So I'm trying to just make a ".replace" loop, but something mysterious is happening.
var cell = "r1c1";
for (i = 0; i <= 4; i++){
cell = cell.replace(cell[3],i+1);
My expected output:
cell = "r1c1"
cell = "r1c2"
cell = "r1c3"
cell = "r1c4"
cell = "r1c5"
The actual output:
cell = "r1c2"
cell = "r2c1"
cell = "r2c3"
cell = "r2c4"
cell = "r2c5"
As you can see, it runs normal EXCEPT for the second iteration. What in the world am I doing so wrong?
cell.replace(cell[3], i+1) is going to replace the first instance of the '1' character it finds in the string 'r1c1'. In this case it is the '1' at position 1 that gets replaced instead of the '1' at position 3.

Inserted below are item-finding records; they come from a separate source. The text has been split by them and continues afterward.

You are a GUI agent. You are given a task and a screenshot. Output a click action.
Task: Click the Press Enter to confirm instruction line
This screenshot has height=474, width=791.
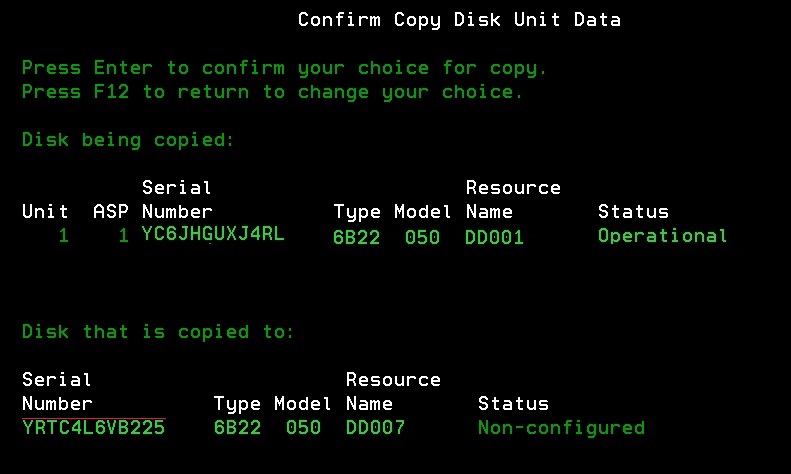(285, 68)
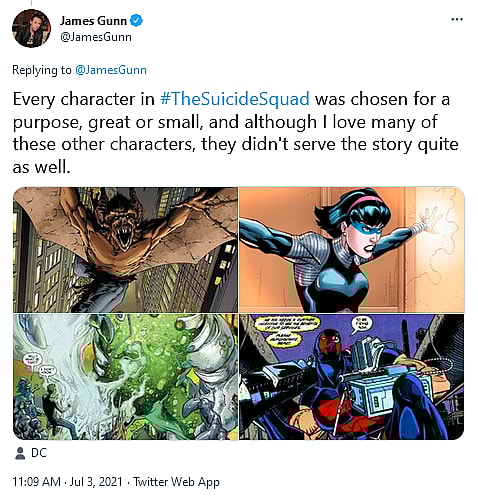This screenshot has width=478, height=497.
Task: Open the #TheSuicideSquad hashtag link
Action: [x=235, y=99]
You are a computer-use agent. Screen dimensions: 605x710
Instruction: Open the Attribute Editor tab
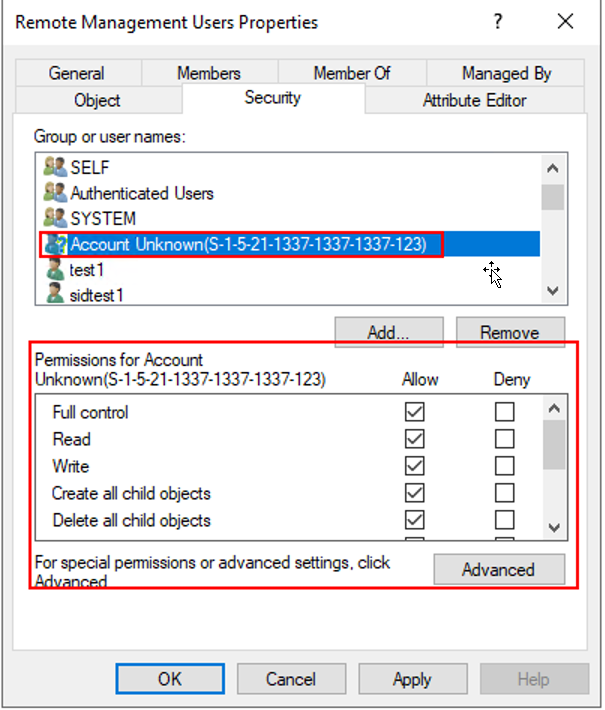coord(474,100)
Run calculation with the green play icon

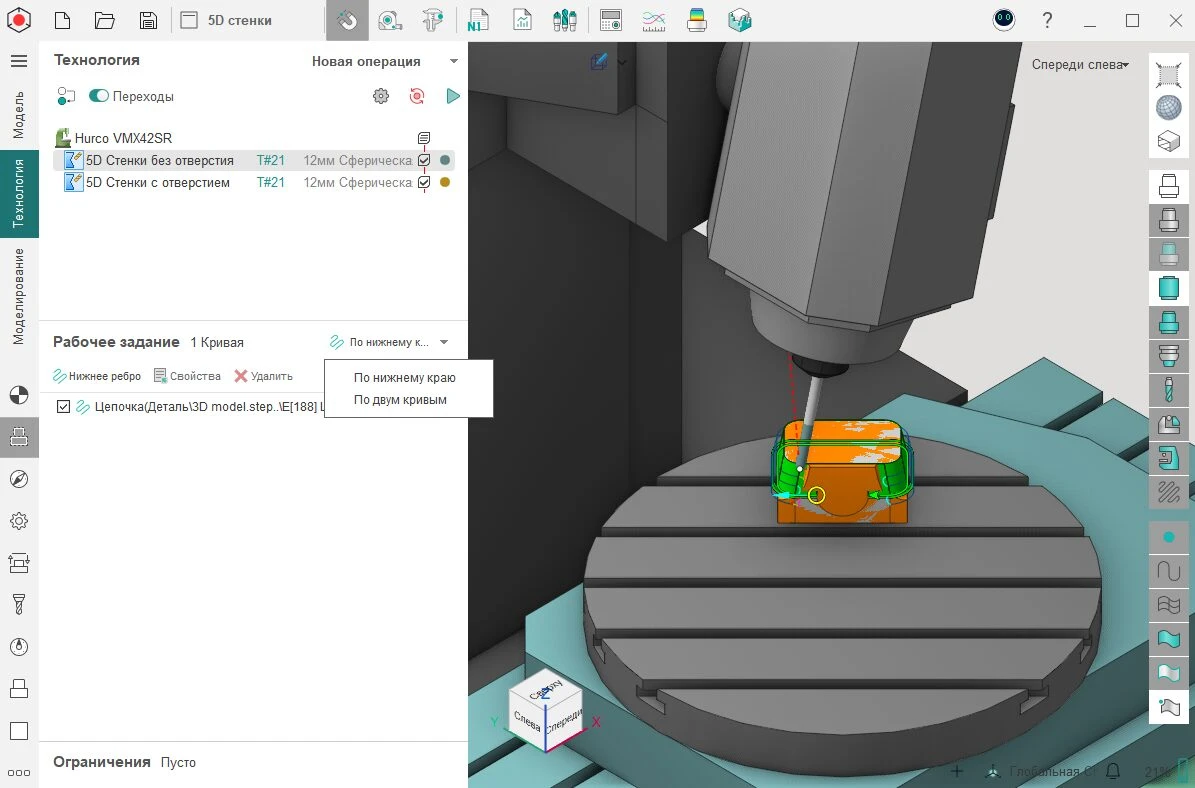pyautogui.click(x=453, y=96)
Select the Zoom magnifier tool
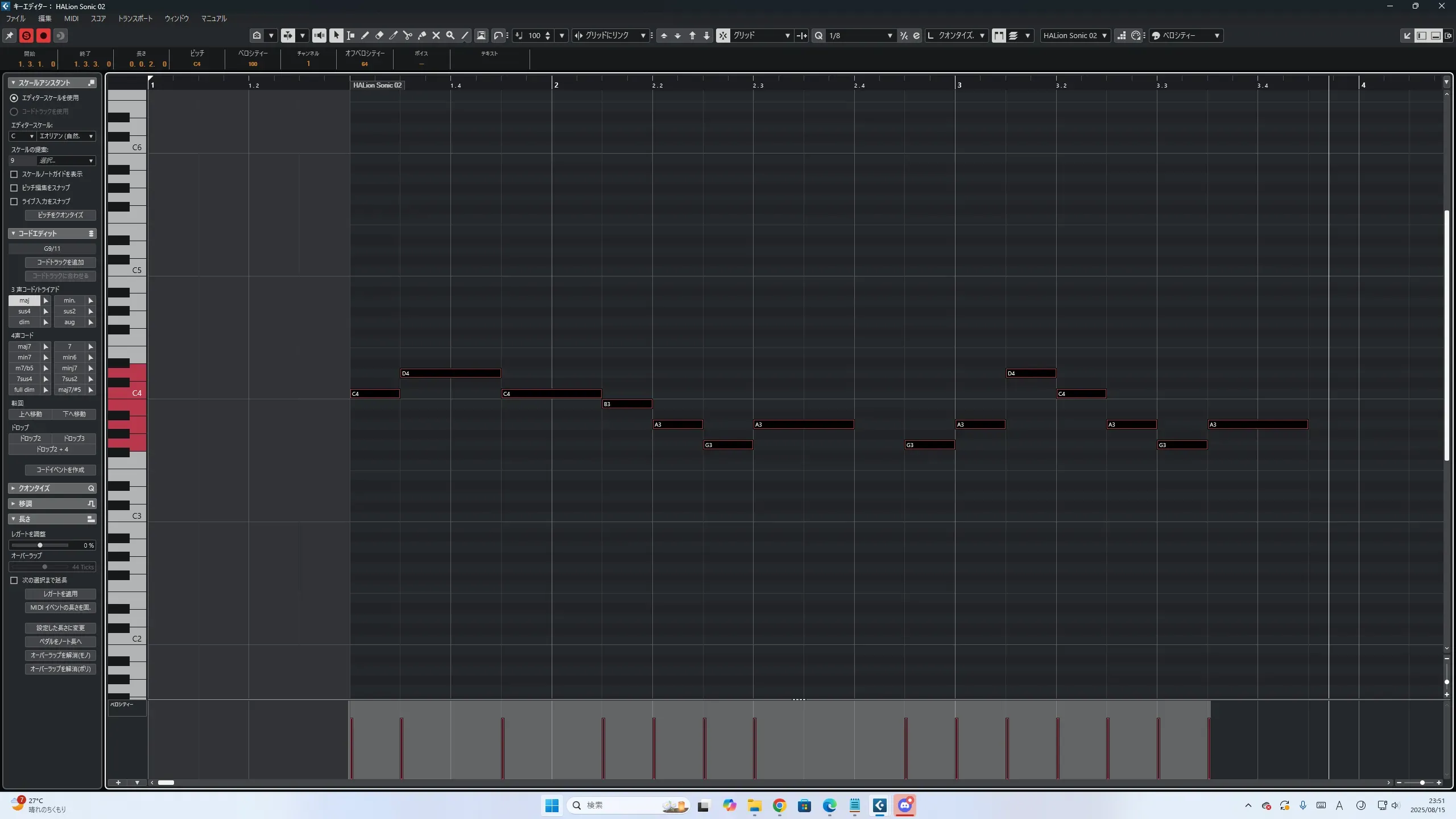This screenshot has height=819, width=1456. (x=450, y=35)
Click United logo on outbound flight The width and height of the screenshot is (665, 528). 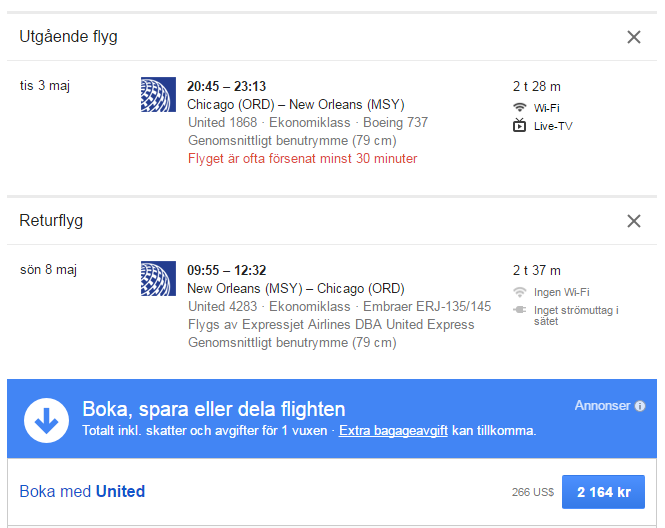coord(158,95)
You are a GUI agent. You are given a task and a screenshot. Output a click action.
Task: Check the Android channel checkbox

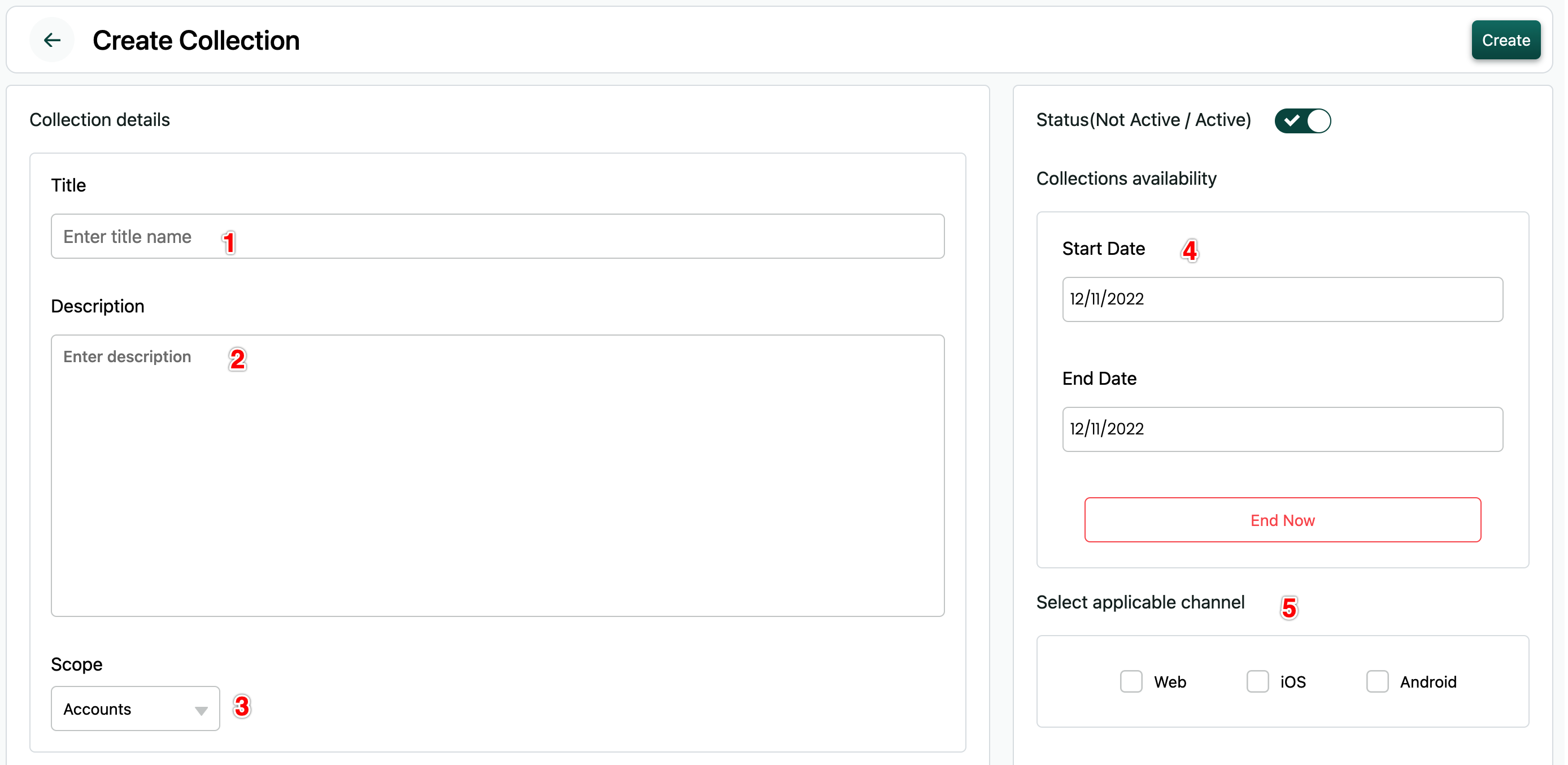(x=1377, y=681)
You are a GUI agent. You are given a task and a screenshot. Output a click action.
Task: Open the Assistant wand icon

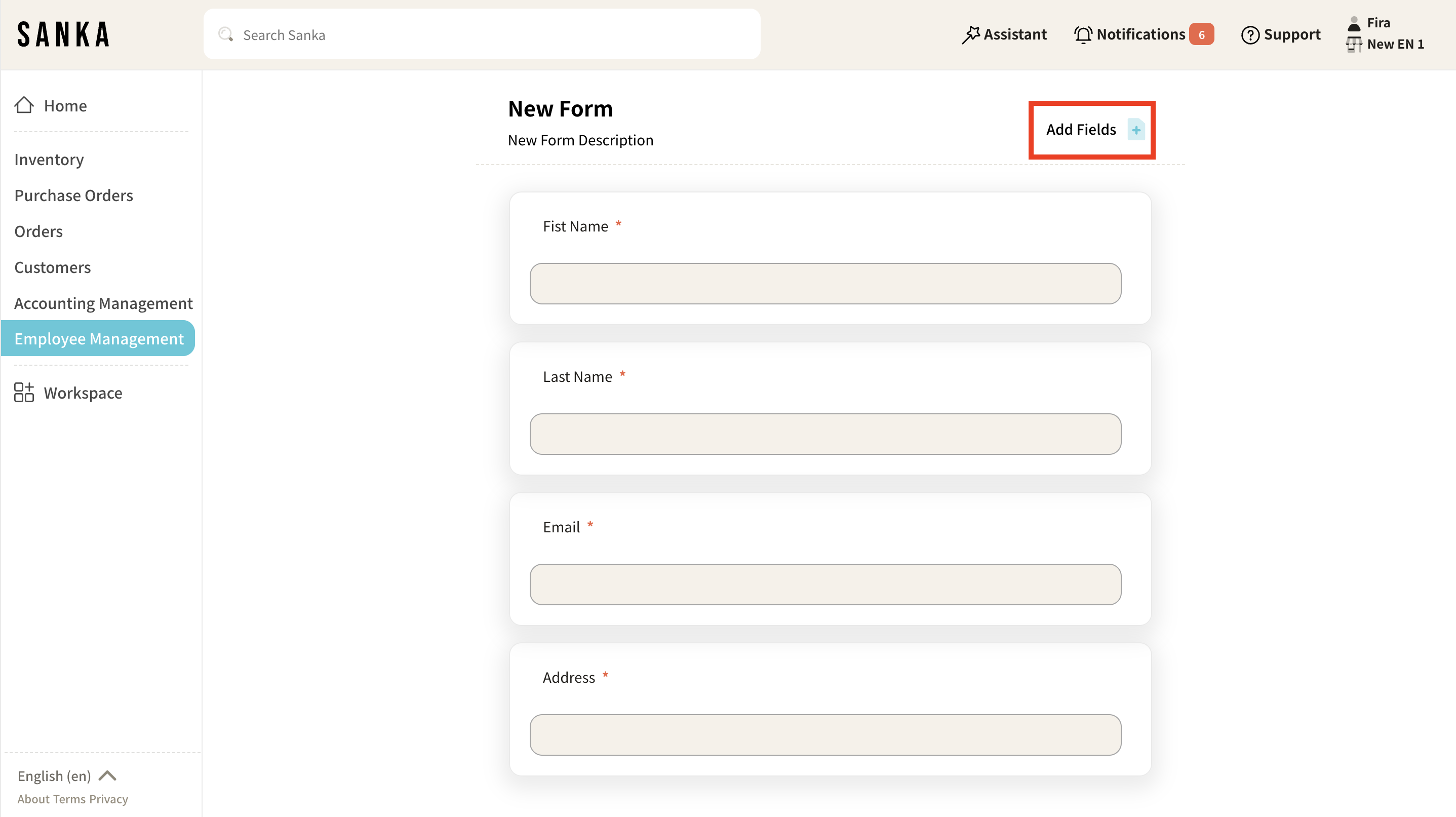[970, 34]
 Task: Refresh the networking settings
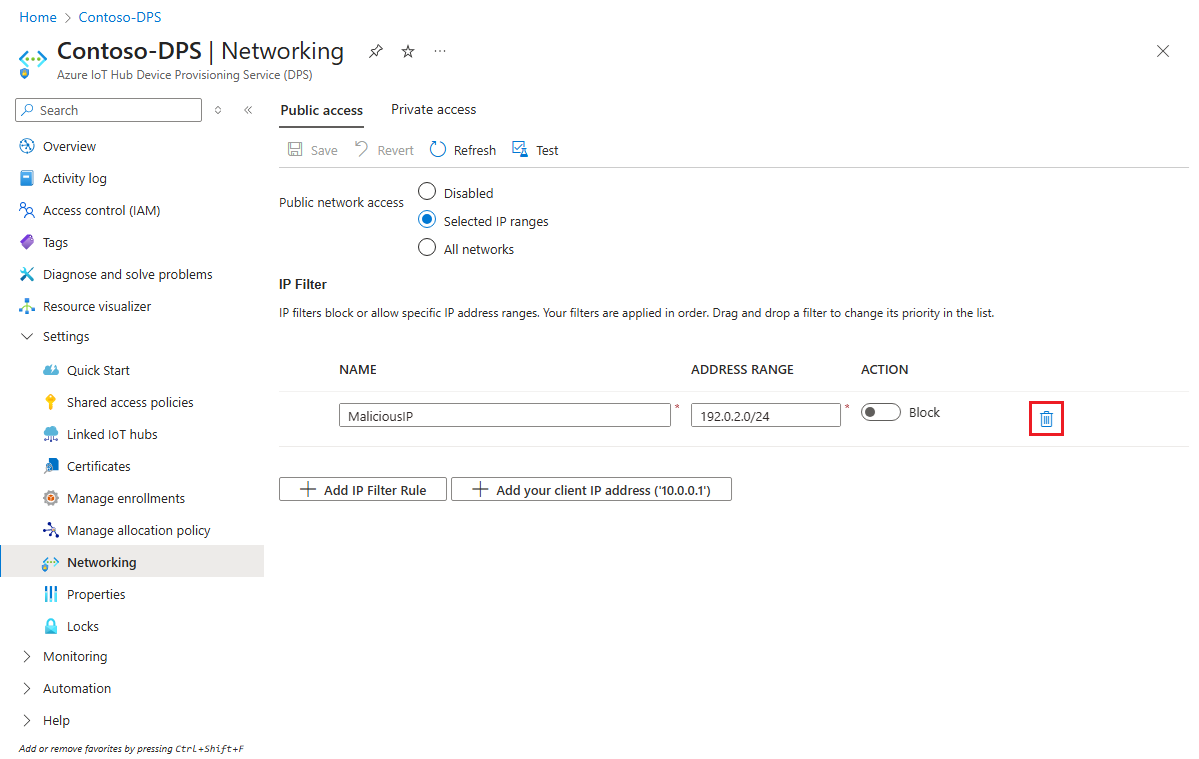tap(462, 149)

To get the results you want, try
var cell = "r1c1";
for (i = 0; i <= 4; i++){
cell = cell.substring(0, cell.length-1)+(i+1);
}
You can use a regular expression: /^r(\d+)c(\d+)/:
var row_col = 'r1c1';
var match = /^r(\d+)c(\d+)/.exec(row_col); // match string
var row = +match[1]; // extract row
var col = +match[2]; // extract column
// edit row and col as needed
row_col = 'r' + row + 'c' + col; // "reassemble" string
This will take care of bigger row/column numbers than 9. If that is not to be expected, then read about String.prototype.substring():
var row_col = 'r1c1';
var row = +row_col.substring(1,2);
var col = +row_col.substring(3,4)
I don't like this, but the fix I ended up using looks like this:
cell = "r"+(j)+cell.substr(2,2);
Since I'm inevitably answering my own question, here, I still want to ask for comments:
How elegant would you say a solution like this is in the long run?